独学で磨いた調理スタイルと季節ごとの一皿
tachinomi italian Nの店主は、専門学校や師弟関係を経ずに独学でイタリアンの技術を身につけてきた。その分、既存のレシピや形式に縛られることなく、仕入れた食材の状態を見ながら調理法をその場で決めていく柔軟さがある。旬の野菜や鮮魚をふんだんに取り入れたパスタは、素材そのものの味を軸にソースとのバランスを組み立てる方式で、季節が変われば皿の表情もがらりと変わる。来店したタイミングで最も美味しい状態に仕上げることを基本にしているため、同じメニューでも前回とは違う印象を受けることがある。
個人的には、カウンター越しに見える調理の手さばきがかなり印象的だった。盛り付けまで含めて一連の流れがテンポよく進むので、料理が出てくるまでの時間も退屈しない。口コミでは「見た目が綺麗で写真を撮りたくなる」という声が目立つ。メインとしてしっかり食べるもよし、ワインのアテとして軽くつまむもよし、使い方を選ばない皿が多い。
多彩なジンのラインナップと店主の提案力
ビールやワインといった定番に加え、tachinomi italian Nが力を入れているのがジンの品揃えだ。さまざまな銘柄を取り揃えており、飲み比べができる環境を整えている。好みを伝えれば店主がその場でおすすめの一杯を提案してくれるため、ジンに詳しくなくても気負わず注文できる。赤・白・スパークリングとワインの選択肢も幅広く、料理ごとに合わせるペアリングの楽しみ方を提示してくれる。
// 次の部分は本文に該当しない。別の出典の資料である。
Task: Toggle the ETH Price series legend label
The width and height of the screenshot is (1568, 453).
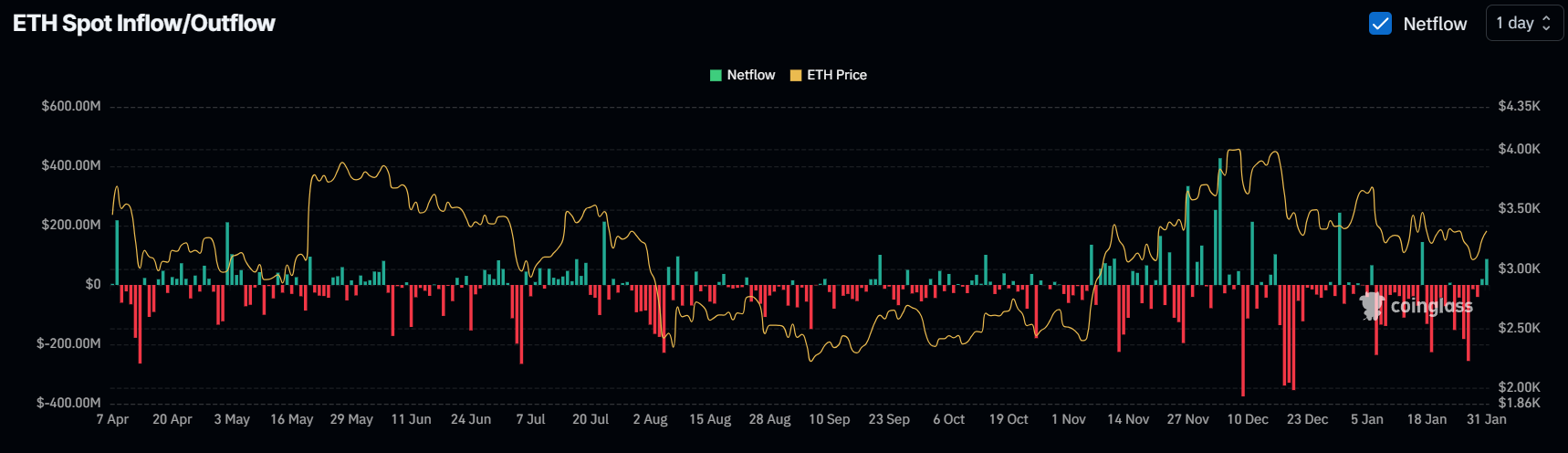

実際に利用した人からは「普段ジンを飲まないけど、ここで好きな銘柄が見つかった」という感想が寄せられている。パスタや一品料理との組み合わせをその場で調整してもらえるので、食事とドリンクの相性に驚くことが少なくないようだ。グラスを傾けながら店主と銘柄の話をする時間は、立ち飲みならではの距離感だからこそ成立する。ドリンクの種類が多いぶん、通うたびに新しい発見がある店でもある。
天神橋筋六丁目駅徒歩約1分という使い勝手
大阪メトロ谷町線・天神橋筋六丁目駅から徒歩約1分の立地で、仕事帰りにふらっと寄れるアクセスの良さを持っている。JR天満駅からも徒歩約8分圏内にあり、天満周辺で飲食店を探している人が流れてくるケースも多いという。営業時間は平日16時から23時、土日は15時から23時で不定休。変動がある場合はインスタグラムで告知されるため、来店前のチェックが欠かせない。
支払いは現金とPayPayの二択。予約は貸し切り利用のみ食べログから受け付けている。「天満駅周辺で見つからなかったときに足を延ばしたらちょうどよかった」という声もあり、二軒目やはしご酒の候補として重宝されているようだ。ブログでは営業日や新作メニュー、仕入れた食材・お酒の情報が随時更新されている。
カウンター中心の立ち飲みが生む空気感
立ち飲みカウンターをメインにした店内は、店主との物理的な距離が近い。注文のやりとりや雑談が自然に生まれるため、一人で来ても場に馴染みやすい構造になっている。木材を使った内装と落ち着いた照明が空間を引き締めており、初めて訪れた人でもすんなり入れる雰囲気がある。仕事帰りの一杯から友人との集まりまで、過ごし方を限定しないのがこの店のスタンスだ。
一人客の割合が高いという話を店主から聞いた。周囲のペースに合わせる必要がなく、自分のリズムで食事と酒に向き合える時間は、立ち飲みスタイルと相性がいい。隣り合った客同士で会話が始まることもあるらしく、「常連になるきっかけがカウンターでの雑談だった」と感じる利用者も多い。路地裏にひっそり構えた店構えも含め、日常の延長のような気楽さがこの場所にはある。